Screenshot grounding data:
——
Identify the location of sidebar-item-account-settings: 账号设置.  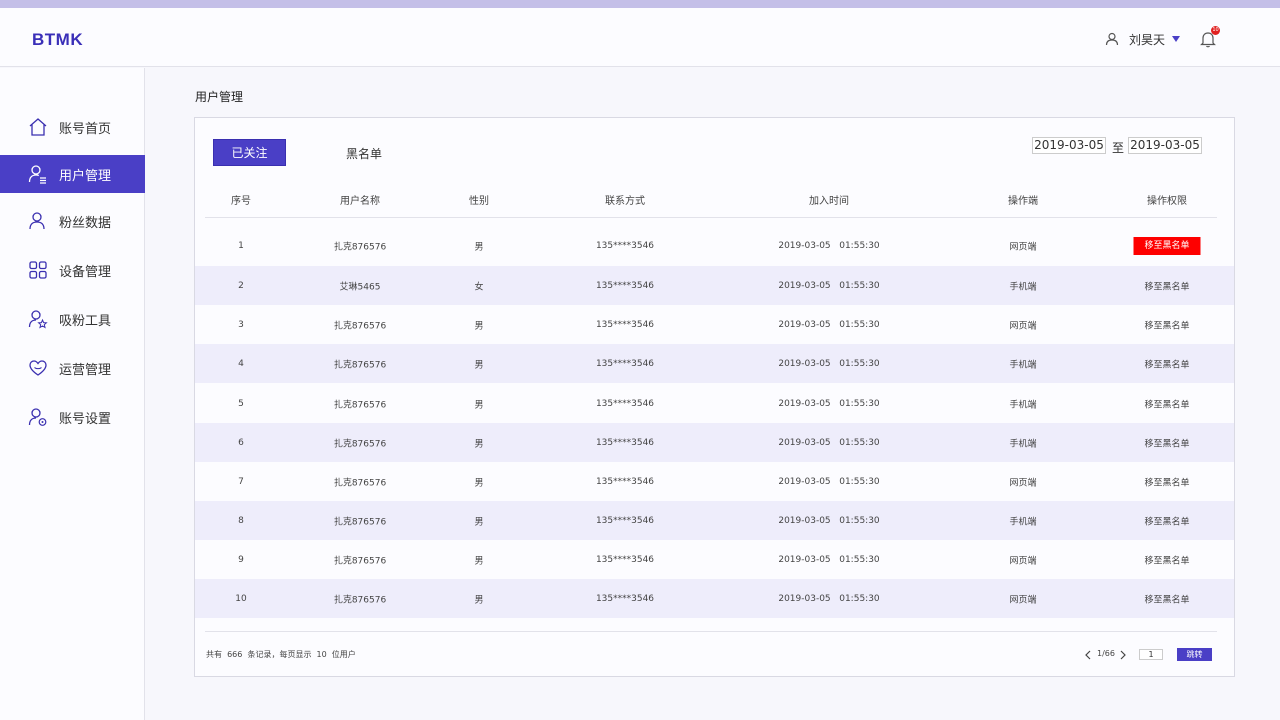
(72, 417).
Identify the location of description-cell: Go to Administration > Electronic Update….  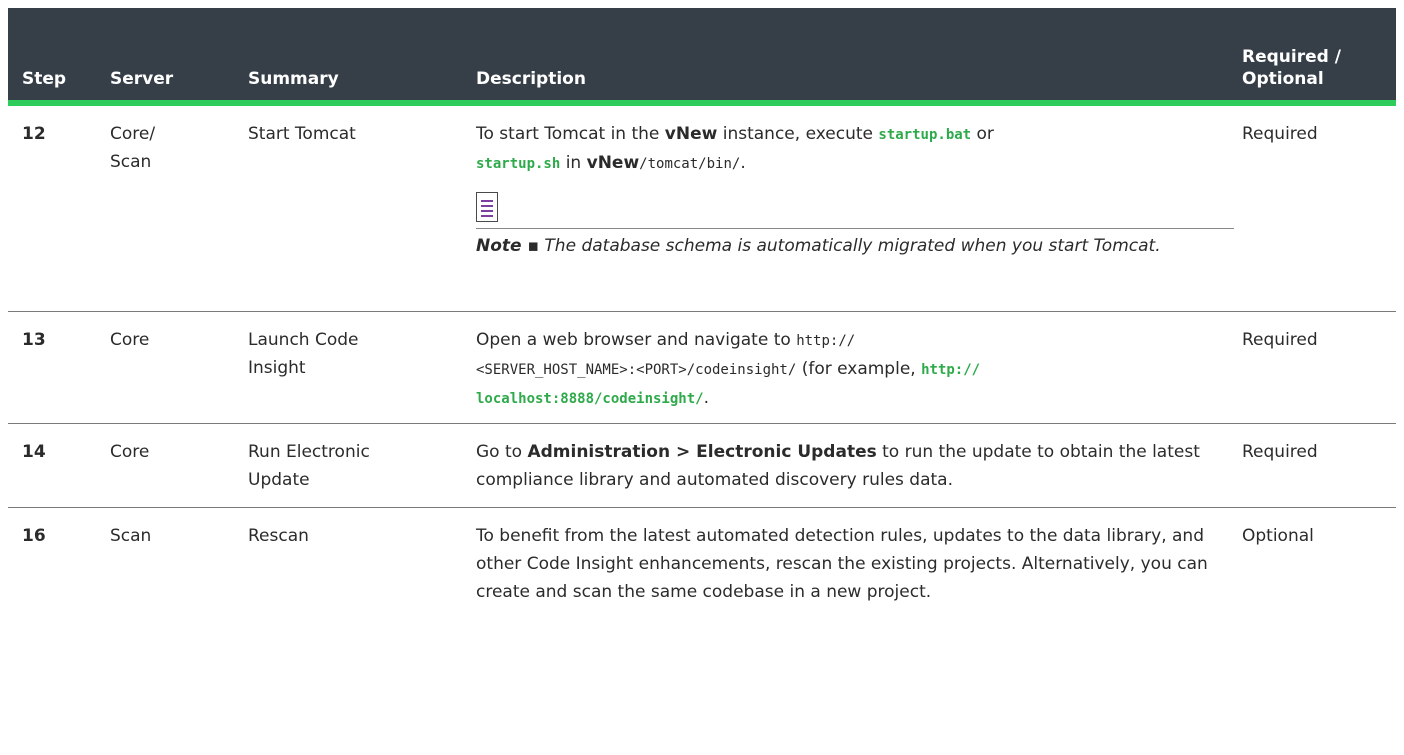
(838, 466).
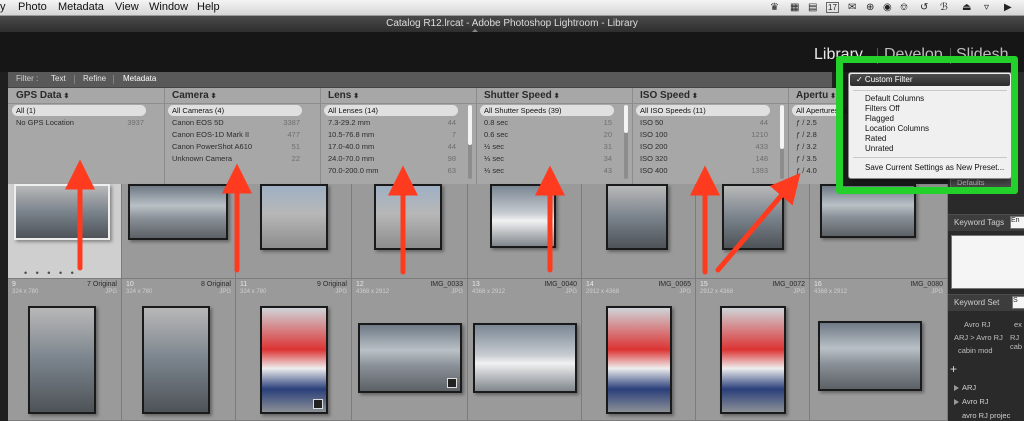  I want to click on filter-row: ƒ / 3.2, so click(817, 146).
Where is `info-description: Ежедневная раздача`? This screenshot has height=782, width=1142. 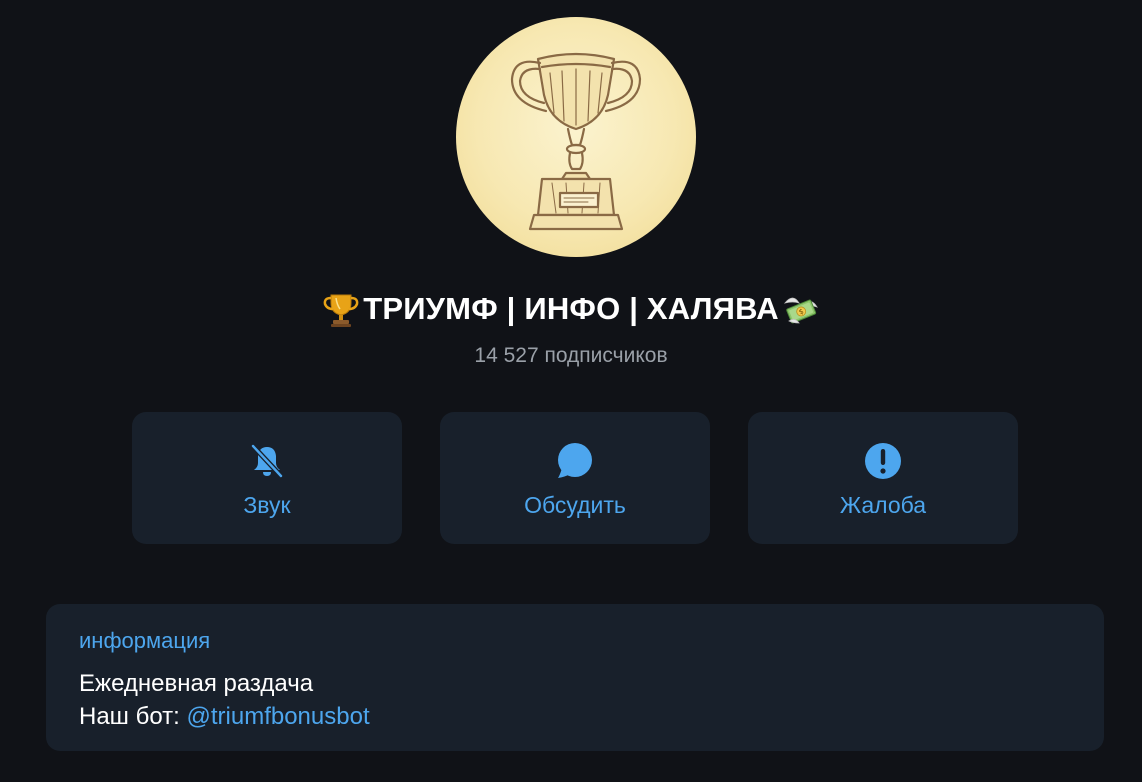 info-description: Ежедневная раздача is located at coordinates (196, 684).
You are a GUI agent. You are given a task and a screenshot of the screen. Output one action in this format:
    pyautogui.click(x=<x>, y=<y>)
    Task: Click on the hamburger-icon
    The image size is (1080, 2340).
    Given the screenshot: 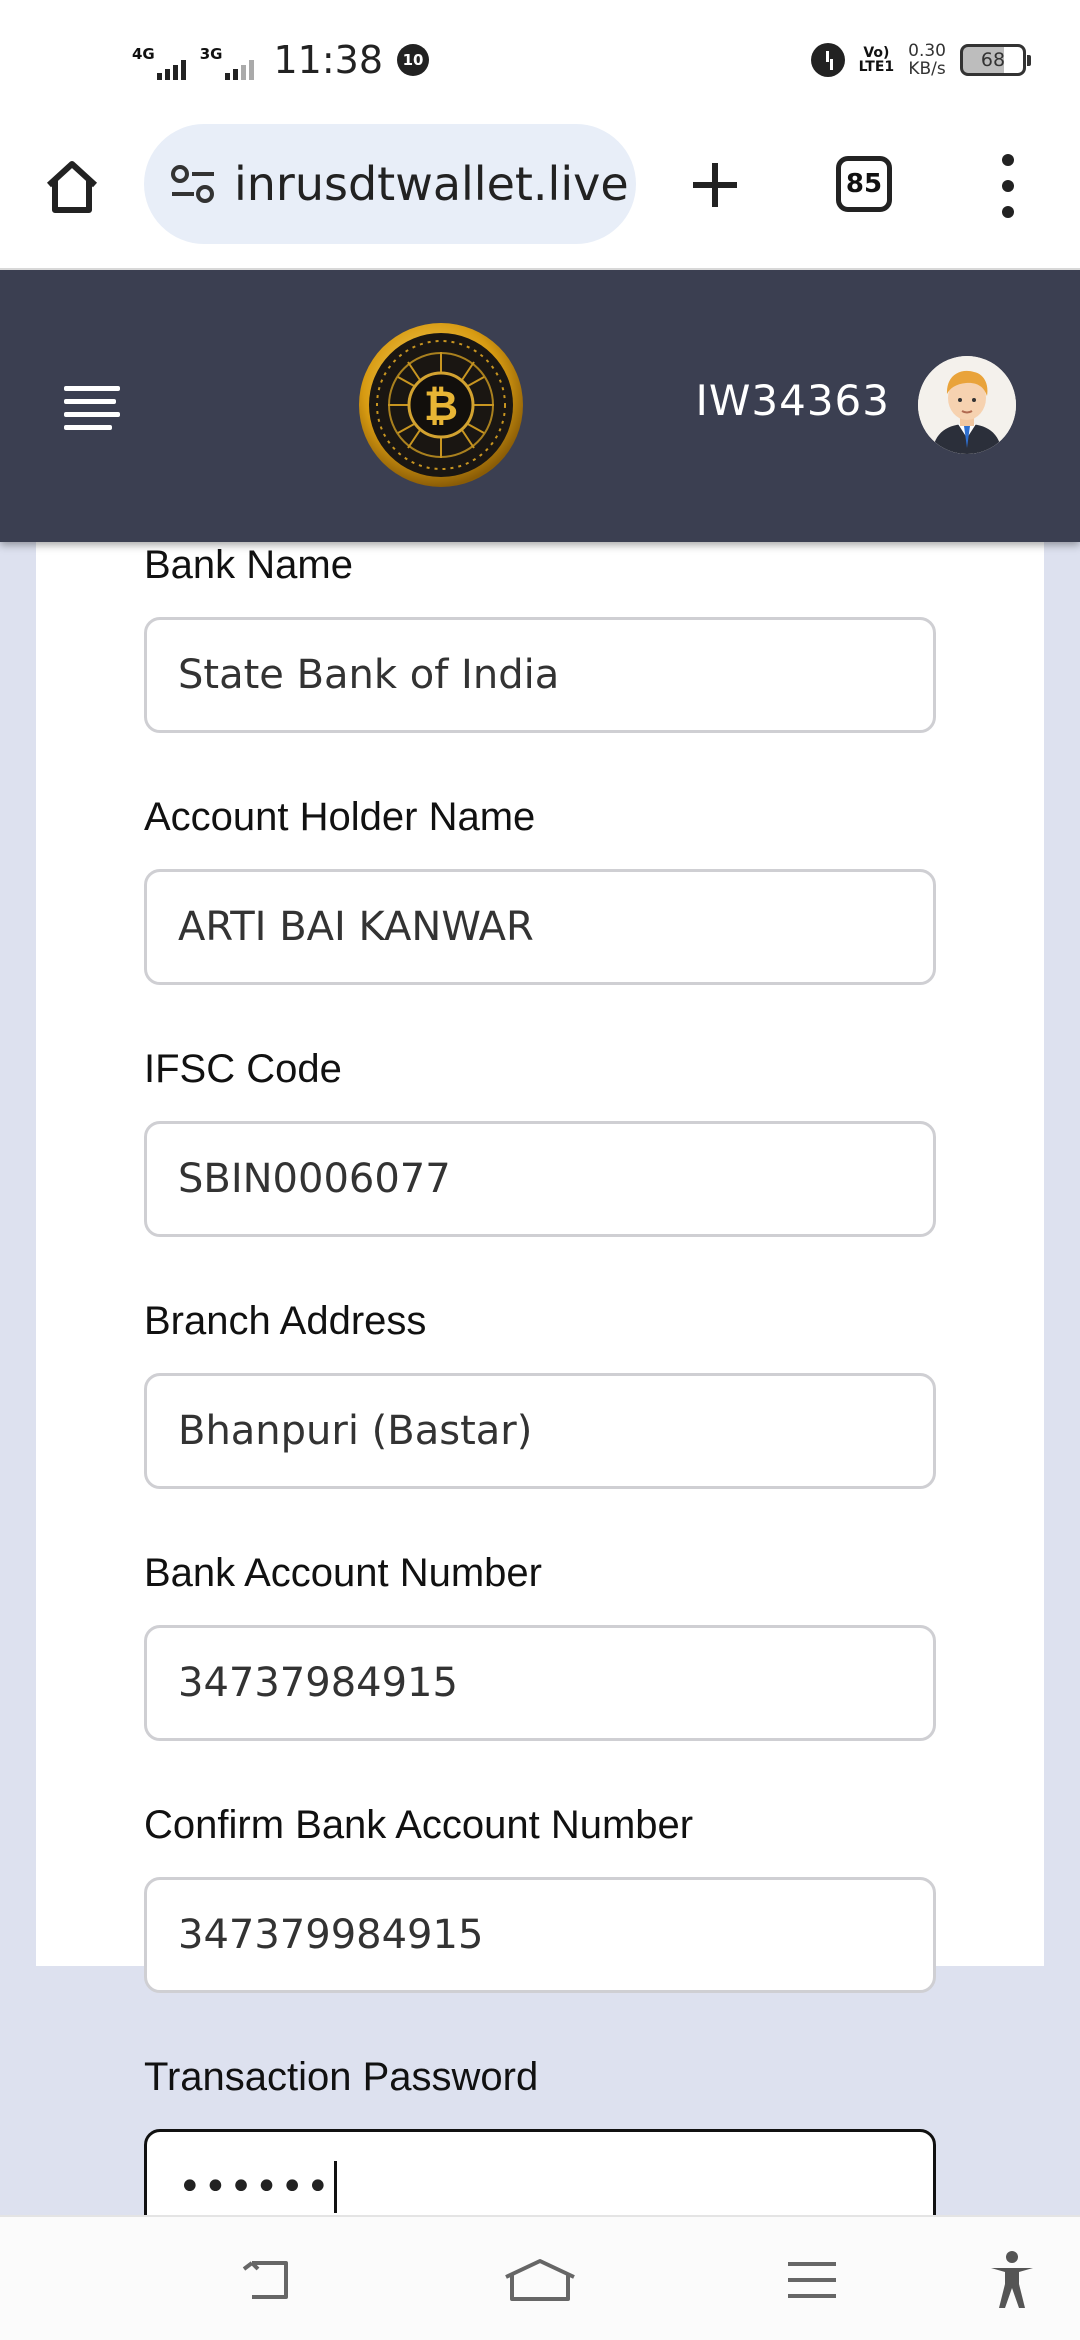 What is the action you would take?
    pyautogui.click(x=92, y=408)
——
◆ **Task goal**: Substitute "position" for "location" in the stretch from the start of the records through the line containing "I want to click", and write those lines out again with nothing else changed. Leave the pictures out.

◆ **Response to the task**:
Identify the position of sidebar-item-account-settings: 账号设置.  
(72, 417).
Identify the position of description-cell: Go to Administration > Electronic Update….  
(838, 466).
  I want to click on filter-row: ƒ / 3.2, so click(817, 146).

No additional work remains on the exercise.